IPS: Come può la pace penetrare - come volontà, non solo come speranza - nella coscienza di un popolo cresciuto in mezzo alla violenza e all'odio?

LM: Esistono delle esperienze straordinarie che mi danno speranza. Penso al Circolo dei Genitori (Parents Circle), un gruppo di genitori e parenti di persone palestinesi o israeliane uccise in attacchi suicidi di palestinesi o da soldati israeliani. Sono circa 600 famiglie che lavorano insieme per fermare la violenza, convinte che fare la pace significhi riconoscere a ciascuna parte i propri diritti.

Oppure i Combattenti per la pace (Combatants for Peace), un gruppo di ex soldati israeliani ed ex militanti palestinesi, che chiedono la pace e chiedono di fermare l'occupazione militare.  
La pace può penetrare, ne sono sicura. È compito dei leader politici di entrambe le parti predicare e agire la pace.
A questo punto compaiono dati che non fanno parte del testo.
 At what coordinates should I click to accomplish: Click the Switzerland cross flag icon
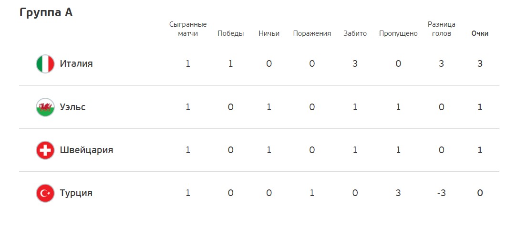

Tuttavia, per me ciascuna delle due parti ha le proprie responsabilità, non metto sullo stesso piano il Presidente (dell'Autorità Nazionale Palestinese) Mahmud Abbas e il governo d'Israele: hanno responsabilità diverse. Gli uni sono gli occupanti, gli altri coloro che subiscono l\'occupazione. E poi ci sono i gruppi di estremisti palestinesi che continuano a sparare razzi sui civili israeliani, ma questi sono gruppi di estremisti, non rappresentano né l'Autorità Palestinese, né il Governo Israeliano.
Credo che se Israele volesse la pace, se davvero accettasse di restituire i territori occupati, la pace sarebbe possibile. Nel frattempo, posso ancora credere e sperare, grazie a quelle persone straordinarie - palestinesi e israeliani - che continuano a lavorare insieme.

IPS: La settimana scorsa ha incontrato alcuni di loro a Perugia, durante il meeting delle Nazioni Unite per i popoli, e poi alla marcia Perugia-Assisi.

LM: Sì, ho incontrato Bassam Aramin (fodatore del gruppo Combatants for Peace), detenuto per sette anni in un carcere israeliano quando era un giovane militante contro l'occupazione. A gennaio, sua figlia Abir, 11 anni, è stata uccisa da un proiettile israeliano nel cortile della scuola. Una rapida inchiesta dell'Autorità israeliana ha stabilito che la bambina era stata colpita da una pietra.
Aramin era a Perugia con un gruppo di soldati israeliani e per il suo lutto non ha chiesto vendetta, ma solo giustizia. È un esempio sconvolgente di un palestinese che non ha perso la propria umanità, nonostante la lunga strategia di disumanizzazione.